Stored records
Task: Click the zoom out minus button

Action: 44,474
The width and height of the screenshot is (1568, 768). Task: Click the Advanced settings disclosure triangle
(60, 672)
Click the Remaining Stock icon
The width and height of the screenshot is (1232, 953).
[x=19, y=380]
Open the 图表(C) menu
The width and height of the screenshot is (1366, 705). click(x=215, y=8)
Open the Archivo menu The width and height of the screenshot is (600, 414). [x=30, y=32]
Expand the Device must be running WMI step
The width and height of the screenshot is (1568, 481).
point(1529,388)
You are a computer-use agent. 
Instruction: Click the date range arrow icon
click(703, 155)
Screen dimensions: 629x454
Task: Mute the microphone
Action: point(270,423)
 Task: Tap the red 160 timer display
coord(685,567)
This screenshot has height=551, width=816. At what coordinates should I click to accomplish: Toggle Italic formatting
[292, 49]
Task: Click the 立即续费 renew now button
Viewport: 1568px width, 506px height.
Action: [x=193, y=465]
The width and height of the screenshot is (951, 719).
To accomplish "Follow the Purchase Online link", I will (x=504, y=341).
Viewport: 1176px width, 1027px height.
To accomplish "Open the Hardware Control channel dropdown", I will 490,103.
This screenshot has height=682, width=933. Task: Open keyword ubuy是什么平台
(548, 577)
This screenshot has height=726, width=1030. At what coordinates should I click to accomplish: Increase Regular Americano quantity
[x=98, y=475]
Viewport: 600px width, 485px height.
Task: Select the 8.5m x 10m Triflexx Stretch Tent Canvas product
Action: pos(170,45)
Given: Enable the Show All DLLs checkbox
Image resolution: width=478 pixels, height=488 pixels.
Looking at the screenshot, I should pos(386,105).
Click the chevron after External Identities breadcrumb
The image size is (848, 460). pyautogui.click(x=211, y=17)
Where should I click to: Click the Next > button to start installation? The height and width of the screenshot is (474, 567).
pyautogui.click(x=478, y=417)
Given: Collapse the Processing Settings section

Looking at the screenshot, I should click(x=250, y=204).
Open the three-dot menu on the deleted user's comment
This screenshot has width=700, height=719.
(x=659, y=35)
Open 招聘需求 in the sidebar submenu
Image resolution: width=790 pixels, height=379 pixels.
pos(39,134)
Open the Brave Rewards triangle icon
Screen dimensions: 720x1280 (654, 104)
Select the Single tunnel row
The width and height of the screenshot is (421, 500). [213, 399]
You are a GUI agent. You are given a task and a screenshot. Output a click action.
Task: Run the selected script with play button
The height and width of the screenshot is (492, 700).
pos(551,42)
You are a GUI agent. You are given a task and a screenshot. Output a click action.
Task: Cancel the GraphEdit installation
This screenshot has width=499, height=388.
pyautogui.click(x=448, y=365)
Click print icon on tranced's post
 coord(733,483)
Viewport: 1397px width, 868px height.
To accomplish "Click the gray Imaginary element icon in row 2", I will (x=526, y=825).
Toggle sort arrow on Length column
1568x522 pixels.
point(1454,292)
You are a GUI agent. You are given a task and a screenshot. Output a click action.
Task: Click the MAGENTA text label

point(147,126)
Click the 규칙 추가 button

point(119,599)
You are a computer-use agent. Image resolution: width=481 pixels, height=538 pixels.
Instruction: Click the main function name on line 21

Task brief
Write out all of the records word for word.

Written solution
Task: Click the zoom out minus button

Action: 44,474
The width and height of the screenshot is (1568, 768). Task: Click the Advanced settings disclosure triangle
(60, 672)
Click the Remaining Stock icon
The width and height of the screenshot is (1232, 953).
[x=19, y=380]
Open the 图表(C) menu
The width and height of the screenshot is (1366, 705). click(x=215, y=8)
Open the Archivo menu The width and height of the screenshot is (600, 414). [x=30, y=32]
Expand the Device must be running WMI step
The width and height of the screenshot is (1568, 481).
point(1529,388)
You are a computer-use agent. 
Instruction: Click the date range arrow icon
click(703, 155)
Screen dimensions: 629x454
Task: Mute the microphone
Action: point(270,423)
 Task: Tap the red 160 timer display
coord(685,567)
This screenshot has height=551, width=816. At what coordinates should I click to accomplish: Toggle Italic formatting
[292, 49]
Task: Click the 立即续费 renew now button
Viewport: 1568px width, 506px height.
Action: [x=193, y=465]
The width and height of the screenshot is (951, 719).
To accomplish "Follow the Purchase Online link", I will (x=504, y=341).
Viewport: 1176px width, 1027px height.
To accomplish "Open the Hardware Control channel dropdown", I will 490,103.
This screenshot has height=682, width=933. Task: Open keyword ubuy是什么平台
(548, 577)
This screenshot has height=726, width=1030. At what coordinates should I click to accomplish: Increase Regular Americano quantity
[x=98, y=475]
Viewport: 600px width, 485px height.
Task: Select the 8.5m x 10m Triflexx Stretch Tent Canvas product
Action: pos(170,45)
Given: Enable the Show All DLLs checkbox
Image resolution: width=478 pixels, height=488 pixels.
Looking at the screenshot, I should pos(386,105).
Click the chevron after External Identities breadcrumb
The image size is (848, 460). pyautogui.click(x=211, y=17)
Where should I click to: Click the Next > button to start installation? The height and width of the screenshot is (474, 567).
pyautogui.click(x=478, y=417)
Given: Collapse the Processing Settings section

Looking at the screenshot, I should click(x=250, y=204).
Open the three-dot menu on the deleted user's comment
This screenshot has width=700, height=719.
(x=659, y=35)
Open 招聘需求 in the sidebar submenu
Image resolution: width=790 pixels, height=379 pixels.
pos(39,134)
Open the Brave Rewards triangle icon
Screen dimensions: 720x1280 (654, 104)
Select the Single tunnel row
The width and height of the screenshot is (421, 500). [213, 399]
You are a GUI agent. You are given a task and a screenshot. Output a click action.
Task: Run the selected script with play button
The height and width of the screenshot is (492, 700).
pos(551,42)
You are a GUI agent. You are given a task and a screenshot. Output a click action.
Task: Cancel the GraphEdit installation
This screenshot has width=499, height=388.
pyautogui.click(x=448, y=365)
Click print icon on tranced's post
 coord(733,483)
Viewport: 1397px width, 868px height.
To accomplish "Click the gray Imaginary element icon in row 2", I will (x=526, y=825).
Toggle sort arrow on Length column
1568x522 pixels.
point(1454,292)
You are a GUI agent. You are given a task and a screenshot. Output a click action.
Task: Click the MAGENTA text label

point(147,126)
Click the 규칙 추가 button

point(119,599)
You are a computer-use agent. Image resolution: width=481 pixels, height=538 pixels.
Instruction: Click the main function name on line 21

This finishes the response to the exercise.